Requirement 1 →
Answer these questions about the Rodez travel passage.
(a) At what time did the travelers leave St. Chély?
(b) What color is the soil of the fertile belt between Rodez and the surrounding hills?
(c) The belfry of Rodez is visible from afar like what?

Source extract →
━━━
CHAPTER V.
Table of Contents RODEZ AND AURILLAC.
Table of Contents To travel from St. Chély d'Apcher to Rodez is like descending a snow-capped Alpine peak for the flowery, sunbright valley below. Instead of the stern grandeur of the Lozère, frowning peaks, sombre pine-forests, vast stony deserts and wintry blasts, we glide swiftly into a balmy region of golden vineyards, rich chestnut woods, softly murmuring streams, and the temperature of July. The transformation is magical. It is like closing a volume of Ossian and opening the pages of Theocritus.
We had spent our morning indoors at St. Chély, cloaked and shawled over a blazing wood fire, quitting at one o'clock p.m. ice-cold rain, biting winds, and a gloomy sky. By sundown we had reached the chef-lieu of the Aveyron; we were in the South indeed! The scenery during the latter part of the way is beautiful and exhilarating, every feature showing the ripest, most brilliant tints-hills clothed with the yellowing chestnut, soil of deep purplish red, the bright gold foliage of the vine, and between spring-like greenery and azure sky, close to the railway, the crystal-clear Aveyron.
And here all is new and fresh; no familiar tourist element enters into the day's experience. As our train stops at one picturesque village after another, we see young soldiers, réservistes, alight, returning home after the twenty-eight days' service, nuns, curés, village folks, family groups, not an English traveller but myself.
Rodez is superbly situated on a lofty, sunny plateau, surrounded by hills and far mountain chains; but between these and the city, which is almost encircled by the Aveyron, lies a broad belt of fertile country, the soil of a deep claret colour.
Just as Venice should be approached by sea at dawn, so all travellers should reach Rodez at sunset.
Never shall I forget the first enchanting view of its glorious cathedral that September afternoon, the three-storied tower of Flamboyant Gothic dominating the vast landscape, the rich red stone flushed to a warmer dye, the noble masonry of the whole glowing with the lustre and solidity of copper against the clear heavens.
This lofty, triple-terraced tower is called the marvel of Southern France, and no wonder. The cathedral of Antwerp itself is not more captivatingly lightsome and lovely. High above the ancient city, with its encompassing river and wide-stretched plain, confronting the far-off mountains, almost on a level with their summits, visible from afar as a lighthouse in mid-ocean, rises this belfry of Rodez.
━━━
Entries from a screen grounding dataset
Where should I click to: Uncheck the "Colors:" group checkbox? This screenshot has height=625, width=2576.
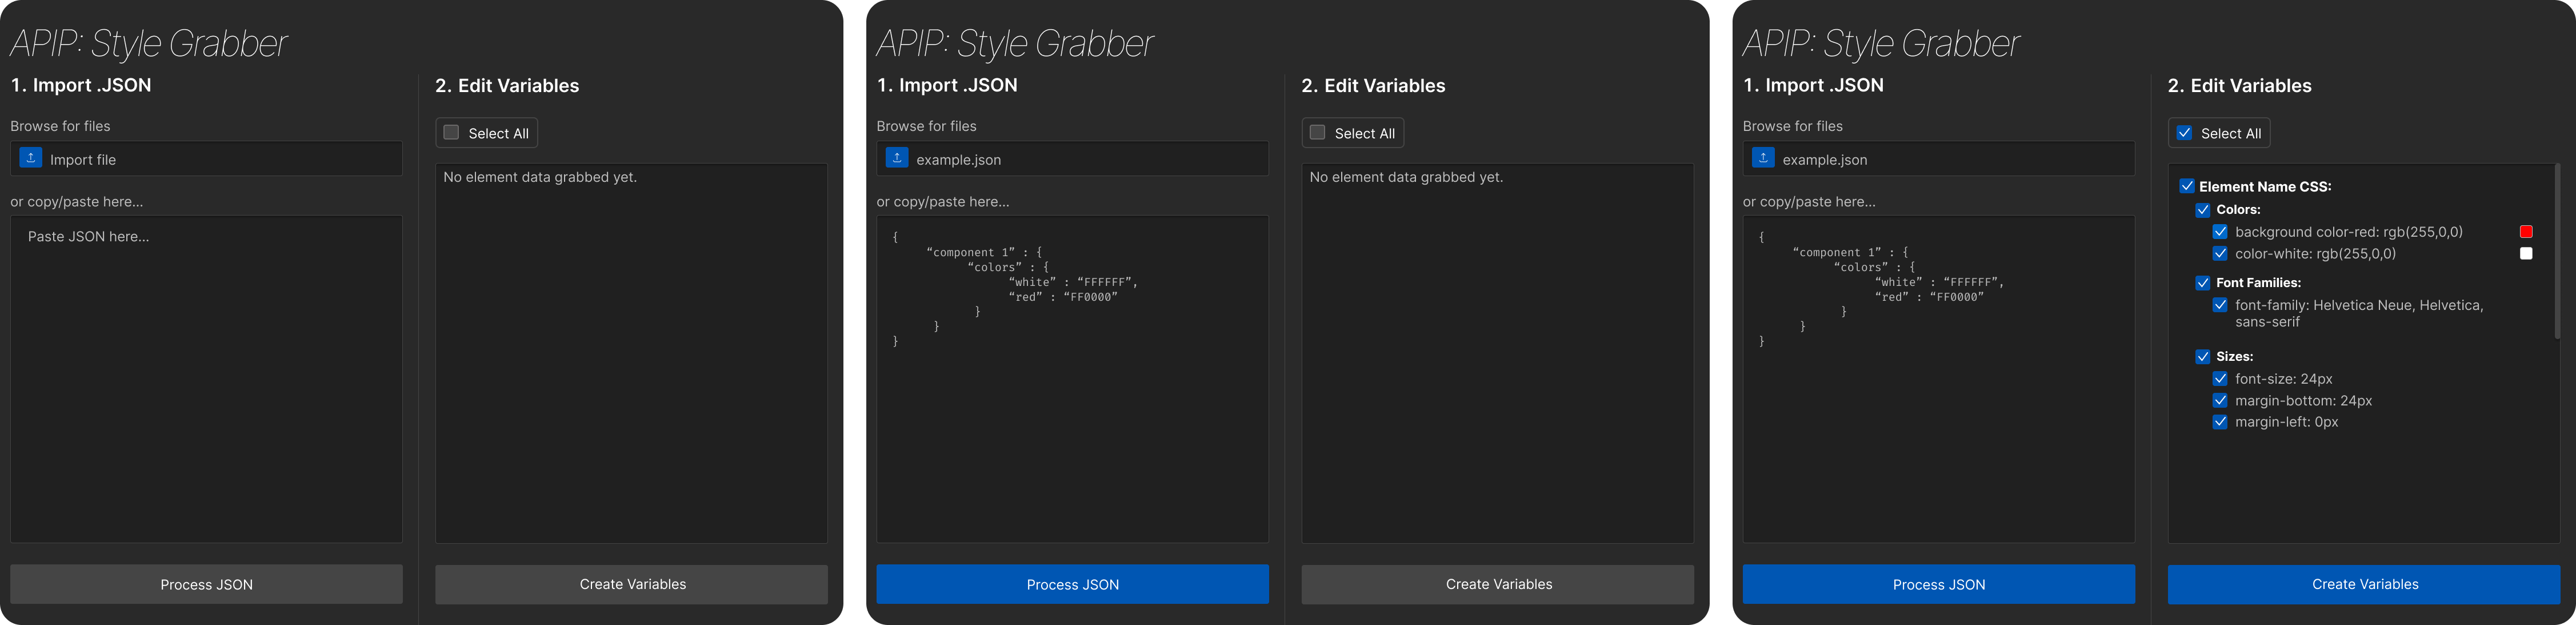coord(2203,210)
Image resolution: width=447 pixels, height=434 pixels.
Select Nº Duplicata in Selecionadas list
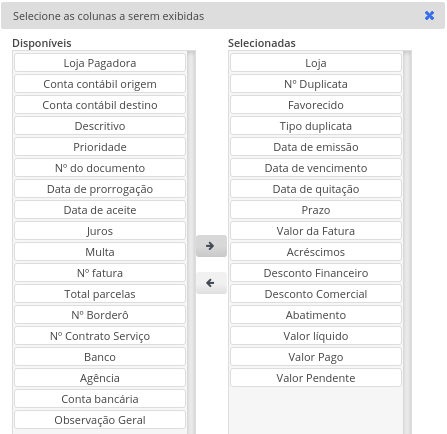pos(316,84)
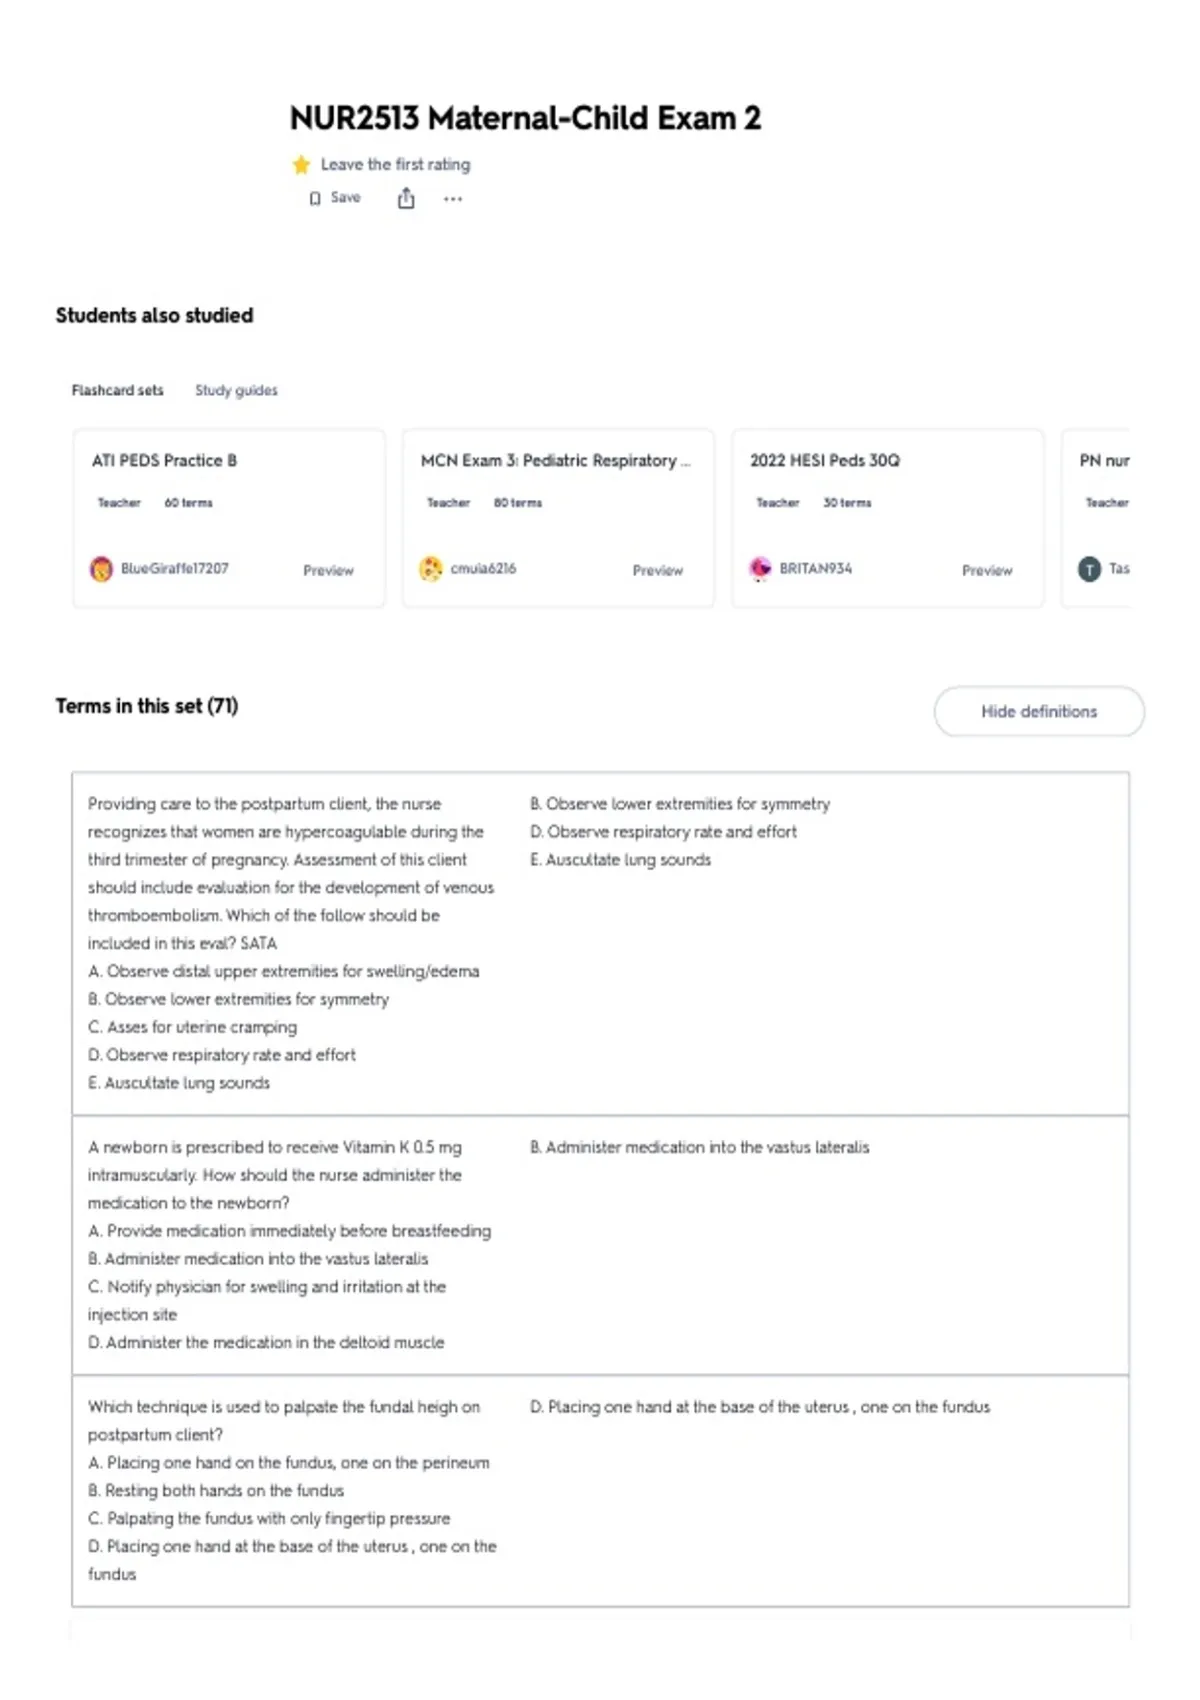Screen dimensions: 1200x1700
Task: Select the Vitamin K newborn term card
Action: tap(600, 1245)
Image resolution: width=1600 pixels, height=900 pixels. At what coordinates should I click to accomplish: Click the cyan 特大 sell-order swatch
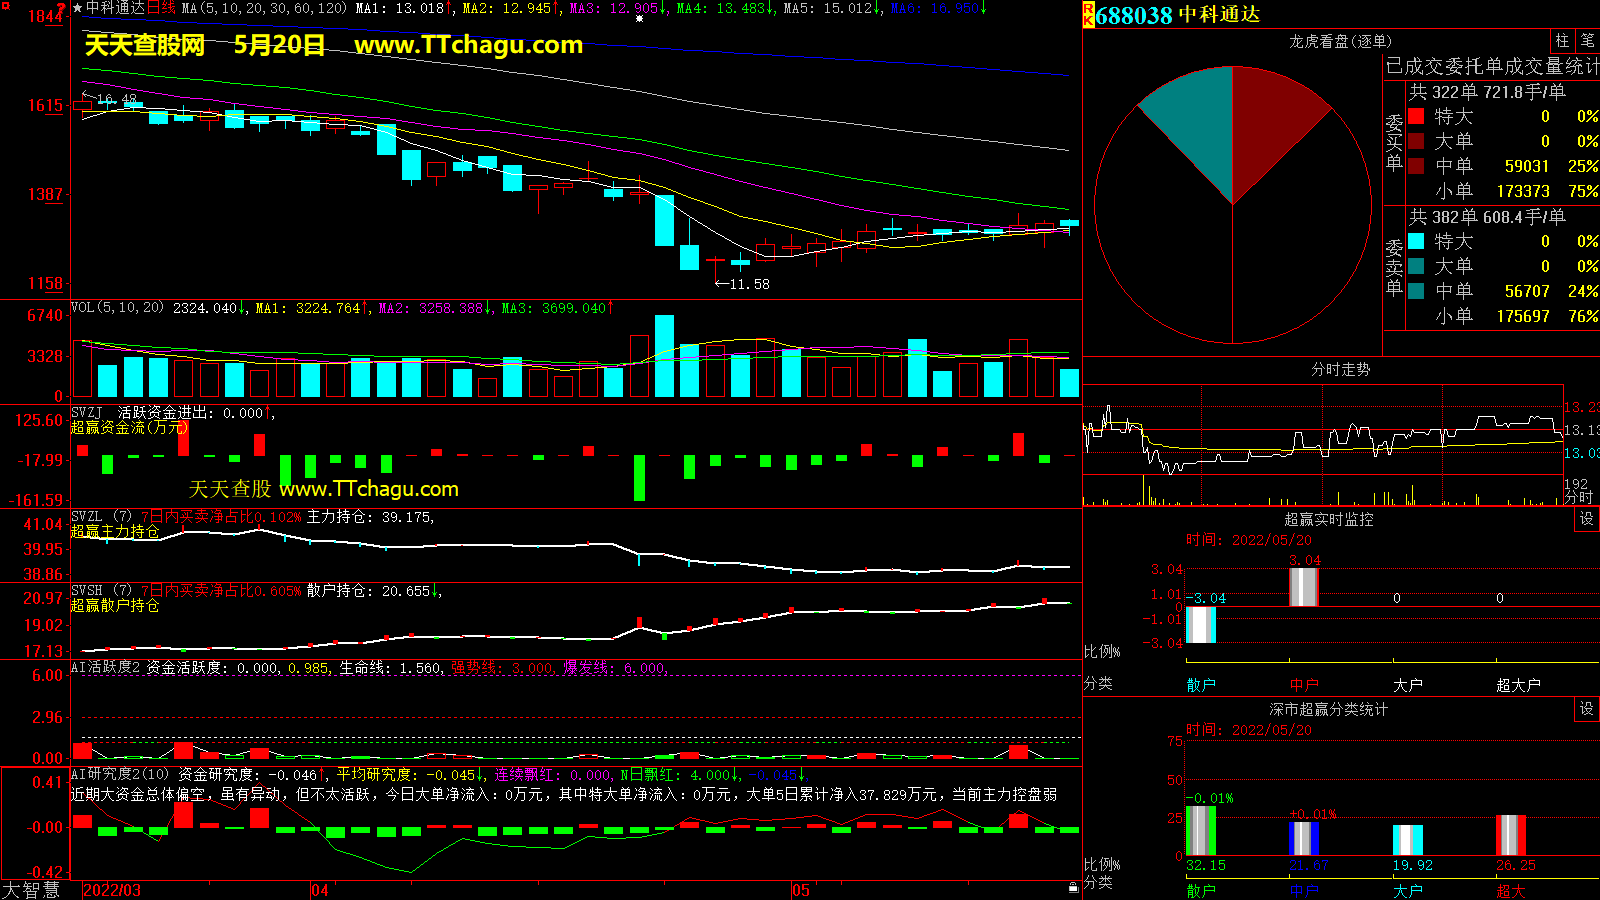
━━━
Requirement 2 →
Render every line of the Block 1 entries as a numbered list, skipping blank lines. Leave the pictures out.

Correct output 1 →
(a) One o'clock p.m.
(b) A deep claret color.
(c) A lighthouse in mid-ocean.

Correct output 2 →
1. Where should I click to: Uncheck the "Colors:" group checkbox? This screenshot has height=625, width=2576.
2. coord(2203,210)
3. Image resolution: width=447 pixels, height=434 pixels.
4. Select Nº Duplicata in Selecionadas list
5. pos(316,84)
6. Screen dimensions: 1200x1700
7. Task: Select the Vitamin K newborn term card
8. Action: tap(600, 1245)
9. Image resolution: width=1600 pixels, height=900 pixels. At what coordinates should I click to accomplish: Click the cyan 特大 sell-order swatch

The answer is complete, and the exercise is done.